I always have trouble pressing a block with lots of seam intersections so that the seams are really flat. A hard ironing board and a heavy iron help, but I don't like steam. Lately, I've been trying this method, which I like, and I thought I'd pass it on. It will be familiar to anyone who has done lots of garment sewing, especially tailoring, but I've never heard it mentioned by quilters, and I never thought of it myself until recently.
Here's the basket block; see all the nasty intersections to make flat. There are more on the other side too.
Here's the tool I'm using. I don't know what this is called, but it's used to press seams open before they're pressed together, and it has all those weird curves and points to accommodate different seams. For quilting all you need is a long flat piece of wood; a 12 inch piece of 2 by 2 would work fine. Wood is the best because it is a good conductor of heat and pulls the heat out of the fabric quickly so that the seam cools in the position you want it to be.

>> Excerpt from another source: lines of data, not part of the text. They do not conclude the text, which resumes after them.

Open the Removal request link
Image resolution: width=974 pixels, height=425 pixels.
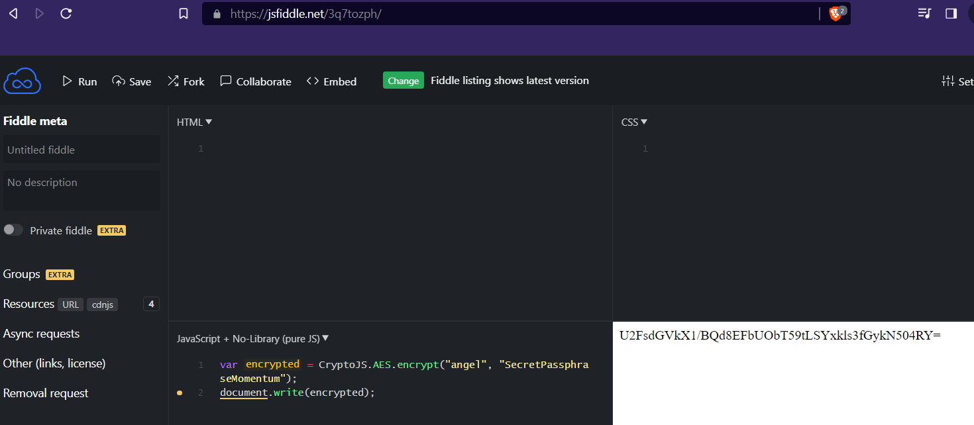click(46, 393)
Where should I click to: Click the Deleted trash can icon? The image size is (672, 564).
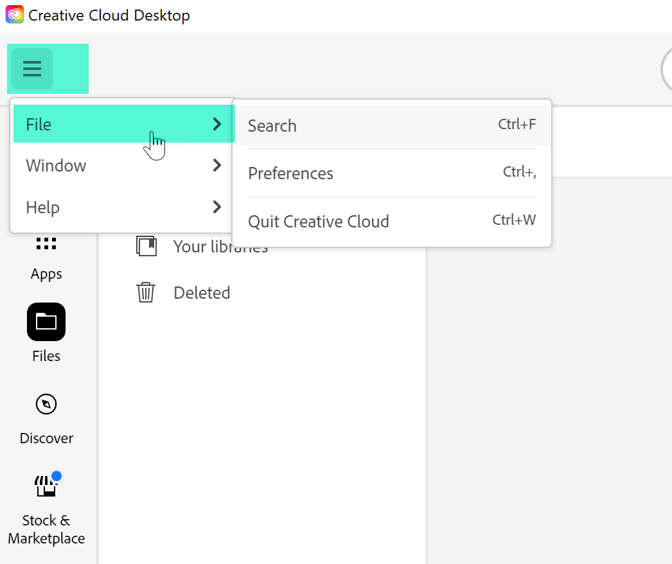[146, 292]
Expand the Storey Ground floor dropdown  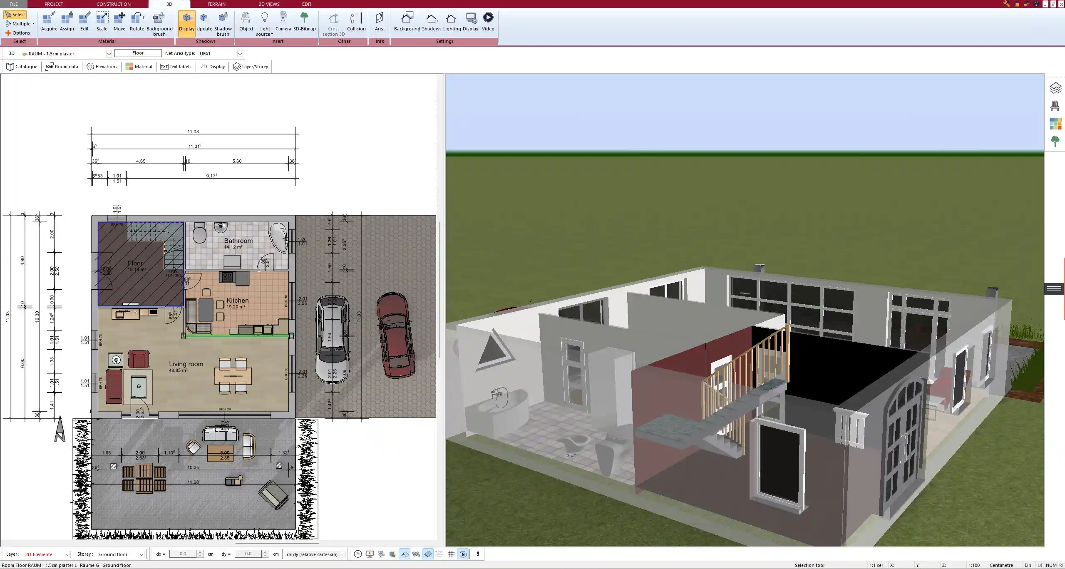pos(141,554)
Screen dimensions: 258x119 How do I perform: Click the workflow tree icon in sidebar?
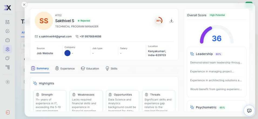point(8,67)
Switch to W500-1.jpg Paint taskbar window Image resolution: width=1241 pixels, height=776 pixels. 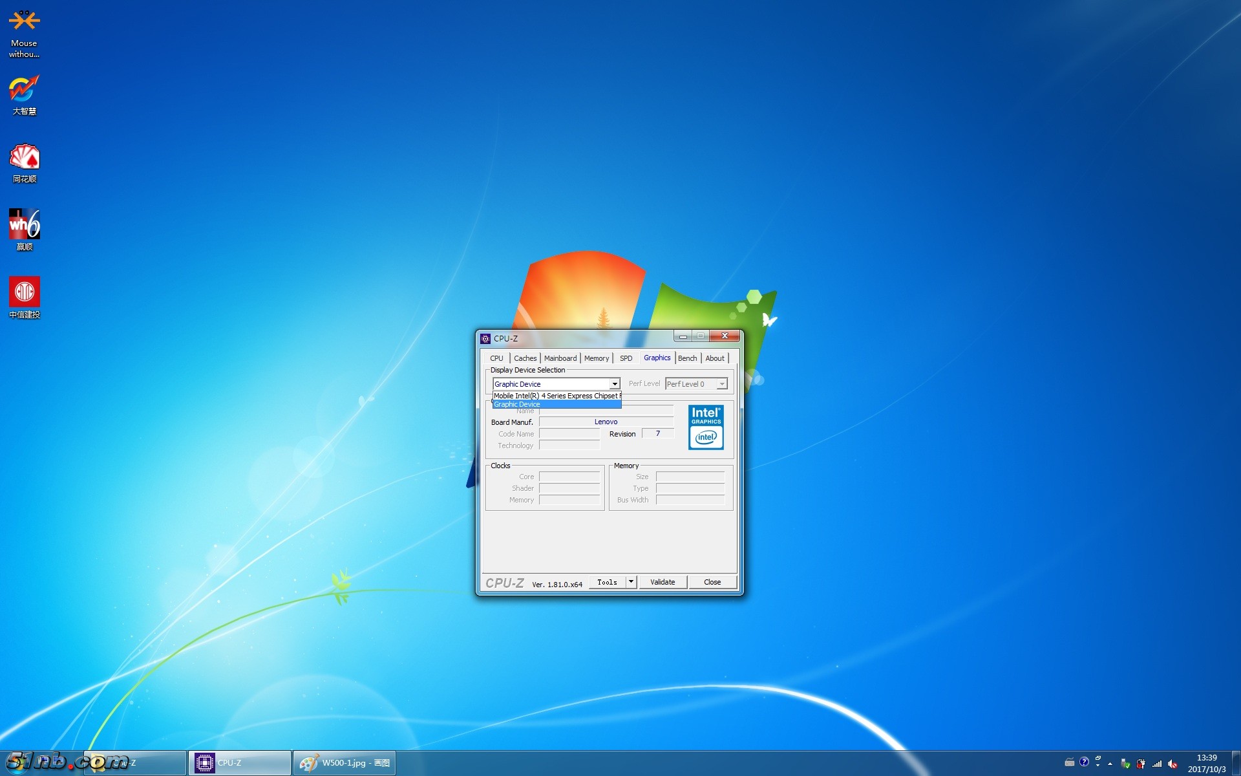[345, 763]
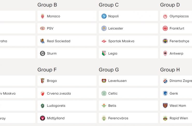Click the Leicester club badge

(x=104, y=28)
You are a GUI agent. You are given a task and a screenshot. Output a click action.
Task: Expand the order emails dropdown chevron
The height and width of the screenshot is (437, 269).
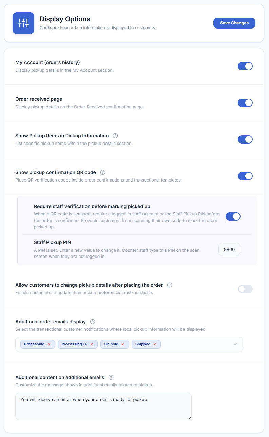tap(235, 344)
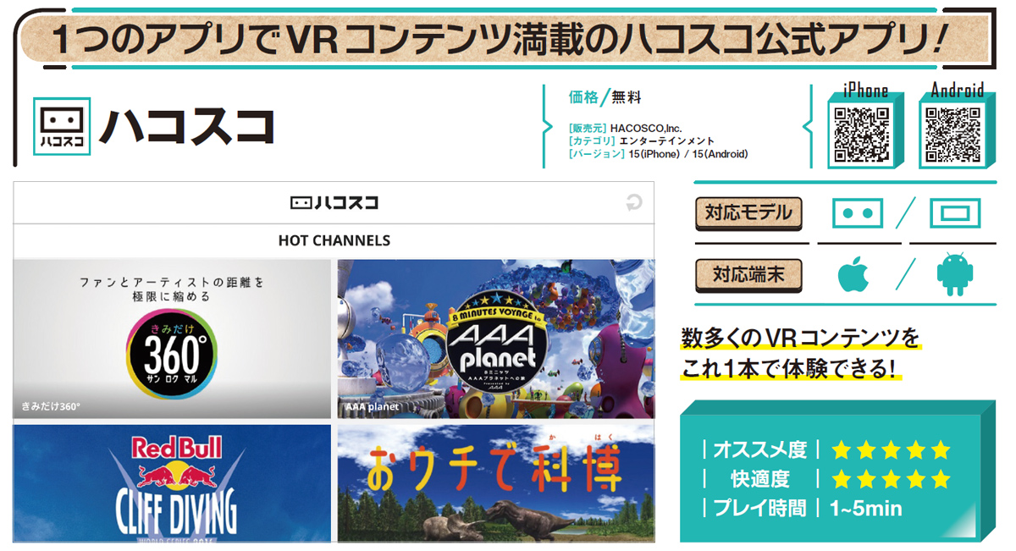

All you do is press the seam together, then open the block and press the seam to the side, as usual. While the fabric is hot, put the wood piece on the seam, press down, and hold it for about 10 seconds or so.
You end up with a flat seam without worrying about scorching or puckering from steam. If you really want to use steam, give just a second of steam before you put the wood down.
(Do you think that woman needs cosmetic surgery on her hands? Yikes!)